■ Task statement
In the data below, find each line that contains the word "Toggle" and copy it.

[Collected data entries]
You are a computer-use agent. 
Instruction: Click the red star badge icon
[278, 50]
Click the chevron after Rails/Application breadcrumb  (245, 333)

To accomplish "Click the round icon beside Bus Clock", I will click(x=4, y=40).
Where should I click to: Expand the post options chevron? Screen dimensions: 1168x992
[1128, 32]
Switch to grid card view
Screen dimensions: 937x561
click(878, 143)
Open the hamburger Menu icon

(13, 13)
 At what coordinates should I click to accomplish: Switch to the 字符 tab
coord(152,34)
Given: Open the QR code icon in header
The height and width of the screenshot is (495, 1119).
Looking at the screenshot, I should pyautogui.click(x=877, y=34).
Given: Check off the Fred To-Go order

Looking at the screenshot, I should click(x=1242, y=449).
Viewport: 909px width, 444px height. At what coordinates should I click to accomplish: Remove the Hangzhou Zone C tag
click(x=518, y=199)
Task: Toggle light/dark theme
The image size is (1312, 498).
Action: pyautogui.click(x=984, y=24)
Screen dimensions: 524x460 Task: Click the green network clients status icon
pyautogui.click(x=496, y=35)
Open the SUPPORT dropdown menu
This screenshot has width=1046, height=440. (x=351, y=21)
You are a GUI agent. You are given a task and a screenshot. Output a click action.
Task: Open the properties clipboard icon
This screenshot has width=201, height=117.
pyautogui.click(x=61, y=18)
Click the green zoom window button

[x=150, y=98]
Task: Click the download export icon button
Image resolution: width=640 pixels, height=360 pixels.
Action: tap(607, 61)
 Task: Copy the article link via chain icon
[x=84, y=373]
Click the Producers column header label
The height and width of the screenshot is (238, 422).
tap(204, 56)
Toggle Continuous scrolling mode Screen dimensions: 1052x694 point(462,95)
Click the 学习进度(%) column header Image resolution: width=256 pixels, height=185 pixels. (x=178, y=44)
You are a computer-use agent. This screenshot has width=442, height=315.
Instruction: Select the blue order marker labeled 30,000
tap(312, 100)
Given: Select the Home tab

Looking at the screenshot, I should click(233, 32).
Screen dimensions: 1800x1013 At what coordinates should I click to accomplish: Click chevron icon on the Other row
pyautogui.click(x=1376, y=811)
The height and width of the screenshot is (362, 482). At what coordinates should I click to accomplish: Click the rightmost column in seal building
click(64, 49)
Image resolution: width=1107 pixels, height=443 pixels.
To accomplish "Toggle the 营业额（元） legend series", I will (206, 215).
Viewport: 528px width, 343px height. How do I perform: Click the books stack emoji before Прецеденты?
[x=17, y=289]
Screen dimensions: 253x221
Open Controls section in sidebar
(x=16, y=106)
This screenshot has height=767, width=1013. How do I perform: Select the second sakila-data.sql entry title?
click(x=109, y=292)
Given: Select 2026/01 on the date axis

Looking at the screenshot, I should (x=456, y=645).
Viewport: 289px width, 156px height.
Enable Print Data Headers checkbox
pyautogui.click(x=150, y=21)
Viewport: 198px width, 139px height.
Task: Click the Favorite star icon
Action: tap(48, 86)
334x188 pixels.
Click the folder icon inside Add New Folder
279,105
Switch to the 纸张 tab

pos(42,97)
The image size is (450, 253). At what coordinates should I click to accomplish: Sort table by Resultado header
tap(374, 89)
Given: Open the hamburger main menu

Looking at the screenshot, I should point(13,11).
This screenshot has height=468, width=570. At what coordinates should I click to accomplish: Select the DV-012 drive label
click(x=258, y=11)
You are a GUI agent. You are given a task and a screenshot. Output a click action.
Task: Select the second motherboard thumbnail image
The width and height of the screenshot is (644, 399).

■ Solution below
Task: Toggle light/dark theme
Toggle Continuous scrolling mode Screen dimensions: 1052x694 point(462,95)
To accomplish "Toggle the 营业额（元） legend series", I will (206, 215).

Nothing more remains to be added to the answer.